**TRY IT**
Whenever the string "computer" turns up in a line below, that line should be copied.

** RECORDS follows **

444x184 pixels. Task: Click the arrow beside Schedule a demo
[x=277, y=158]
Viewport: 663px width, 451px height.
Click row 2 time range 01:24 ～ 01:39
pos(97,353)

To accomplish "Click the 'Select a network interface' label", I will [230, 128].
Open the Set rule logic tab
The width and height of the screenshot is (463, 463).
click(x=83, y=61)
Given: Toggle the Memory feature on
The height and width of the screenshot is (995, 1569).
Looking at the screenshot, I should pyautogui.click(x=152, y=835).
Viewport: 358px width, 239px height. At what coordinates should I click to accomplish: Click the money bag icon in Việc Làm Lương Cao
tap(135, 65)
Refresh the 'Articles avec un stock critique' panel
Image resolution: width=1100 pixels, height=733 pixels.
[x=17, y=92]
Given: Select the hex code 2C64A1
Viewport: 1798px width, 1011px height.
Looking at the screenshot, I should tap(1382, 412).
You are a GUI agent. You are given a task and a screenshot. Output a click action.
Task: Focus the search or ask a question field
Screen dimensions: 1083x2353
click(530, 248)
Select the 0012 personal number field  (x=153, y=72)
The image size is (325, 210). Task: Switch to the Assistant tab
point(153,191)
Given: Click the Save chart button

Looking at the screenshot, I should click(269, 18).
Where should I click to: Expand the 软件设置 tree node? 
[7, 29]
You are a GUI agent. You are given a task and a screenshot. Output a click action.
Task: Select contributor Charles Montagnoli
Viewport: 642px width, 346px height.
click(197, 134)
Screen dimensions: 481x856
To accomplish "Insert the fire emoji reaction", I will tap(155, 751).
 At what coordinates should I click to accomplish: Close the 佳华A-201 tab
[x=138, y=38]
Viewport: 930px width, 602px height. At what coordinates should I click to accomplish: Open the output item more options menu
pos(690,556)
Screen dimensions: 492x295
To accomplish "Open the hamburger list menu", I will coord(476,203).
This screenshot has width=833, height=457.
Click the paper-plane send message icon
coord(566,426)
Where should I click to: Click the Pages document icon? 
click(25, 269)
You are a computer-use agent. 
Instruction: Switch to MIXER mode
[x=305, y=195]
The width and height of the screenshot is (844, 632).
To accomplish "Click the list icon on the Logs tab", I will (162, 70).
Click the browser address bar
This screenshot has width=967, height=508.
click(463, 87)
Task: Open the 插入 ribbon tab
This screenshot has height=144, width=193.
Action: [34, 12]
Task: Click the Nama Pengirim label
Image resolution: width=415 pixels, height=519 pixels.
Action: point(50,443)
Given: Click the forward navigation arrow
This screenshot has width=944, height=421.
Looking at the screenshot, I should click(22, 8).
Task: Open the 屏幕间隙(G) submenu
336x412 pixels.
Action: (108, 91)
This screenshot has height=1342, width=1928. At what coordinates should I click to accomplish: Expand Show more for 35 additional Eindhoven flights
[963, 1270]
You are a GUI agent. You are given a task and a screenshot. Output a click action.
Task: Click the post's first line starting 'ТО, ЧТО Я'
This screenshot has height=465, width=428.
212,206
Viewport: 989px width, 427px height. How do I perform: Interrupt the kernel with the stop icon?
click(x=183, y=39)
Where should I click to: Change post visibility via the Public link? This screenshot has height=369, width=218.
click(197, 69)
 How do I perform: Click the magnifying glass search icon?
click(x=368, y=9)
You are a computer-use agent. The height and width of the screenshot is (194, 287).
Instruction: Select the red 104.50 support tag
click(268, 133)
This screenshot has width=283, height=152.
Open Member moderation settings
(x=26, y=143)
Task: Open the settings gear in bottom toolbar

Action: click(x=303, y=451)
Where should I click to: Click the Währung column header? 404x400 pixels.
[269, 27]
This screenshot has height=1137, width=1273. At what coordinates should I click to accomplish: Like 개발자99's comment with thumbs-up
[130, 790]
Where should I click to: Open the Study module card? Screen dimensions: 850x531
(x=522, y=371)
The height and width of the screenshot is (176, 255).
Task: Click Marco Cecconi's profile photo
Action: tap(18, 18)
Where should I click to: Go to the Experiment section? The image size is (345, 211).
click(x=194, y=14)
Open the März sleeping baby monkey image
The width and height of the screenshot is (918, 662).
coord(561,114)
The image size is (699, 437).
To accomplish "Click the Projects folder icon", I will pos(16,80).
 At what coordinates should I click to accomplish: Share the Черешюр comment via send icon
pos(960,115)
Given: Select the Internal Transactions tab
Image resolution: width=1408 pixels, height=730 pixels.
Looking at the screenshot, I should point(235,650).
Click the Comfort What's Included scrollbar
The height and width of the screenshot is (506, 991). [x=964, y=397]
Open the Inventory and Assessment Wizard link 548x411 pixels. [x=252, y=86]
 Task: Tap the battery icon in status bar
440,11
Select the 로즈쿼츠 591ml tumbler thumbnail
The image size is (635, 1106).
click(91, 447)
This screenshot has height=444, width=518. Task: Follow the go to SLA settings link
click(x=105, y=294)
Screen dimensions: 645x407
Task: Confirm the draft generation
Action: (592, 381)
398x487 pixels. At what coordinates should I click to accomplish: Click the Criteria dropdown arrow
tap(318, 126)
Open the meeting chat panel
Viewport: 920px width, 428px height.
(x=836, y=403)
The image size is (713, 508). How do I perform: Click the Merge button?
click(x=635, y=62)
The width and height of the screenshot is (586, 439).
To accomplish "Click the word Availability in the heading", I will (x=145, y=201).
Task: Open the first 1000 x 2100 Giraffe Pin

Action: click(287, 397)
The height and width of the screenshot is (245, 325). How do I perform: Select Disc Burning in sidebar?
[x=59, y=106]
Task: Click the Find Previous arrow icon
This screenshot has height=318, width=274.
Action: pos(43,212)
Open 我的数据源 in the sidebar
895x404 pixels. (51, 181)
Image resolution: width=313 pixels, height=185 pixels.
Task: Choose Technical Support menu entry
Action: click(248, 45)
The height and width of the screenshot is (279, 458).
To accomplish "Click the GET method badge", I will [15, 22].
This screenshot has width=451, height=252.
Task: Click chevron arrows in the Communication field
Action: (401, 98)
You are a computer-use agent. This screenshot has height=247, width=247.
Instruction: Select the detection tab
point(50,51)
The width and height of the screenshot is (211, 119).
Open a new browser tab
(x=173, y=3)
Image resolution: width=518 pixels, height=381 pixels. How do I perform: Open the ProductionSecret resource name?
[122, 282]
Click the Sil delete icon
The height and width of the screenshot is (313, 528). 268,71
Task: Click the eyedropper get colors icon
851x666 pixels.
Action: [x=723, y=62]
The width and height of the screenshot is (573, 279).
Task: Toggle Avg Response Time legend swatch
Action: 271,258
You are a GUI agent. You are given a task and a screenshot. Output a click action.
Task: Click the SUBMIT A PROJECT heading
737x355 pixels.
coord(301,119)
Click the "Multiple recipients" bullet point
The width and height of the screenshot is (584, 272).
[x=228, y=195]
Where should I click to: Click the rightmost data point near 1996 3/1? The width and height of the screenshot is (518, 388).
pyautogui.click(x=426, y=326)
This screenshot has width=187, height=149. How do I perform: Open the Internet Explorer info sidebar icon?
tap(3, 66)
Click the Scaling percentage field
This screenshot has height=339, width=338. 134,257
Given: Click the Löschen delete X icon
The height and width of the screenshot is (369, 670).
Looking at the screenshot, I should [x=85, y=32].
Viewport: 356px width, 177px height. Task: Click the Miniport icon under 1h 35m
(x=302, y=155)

** End of RECORDS **

**ANSWER TO THIS EXERCISE**
You are a computer-use agent. 
You are a computer-use agent. The height and width of the screenshot is (194, 287).
You are a computer-use agent. This screenshot has height=247, width=247.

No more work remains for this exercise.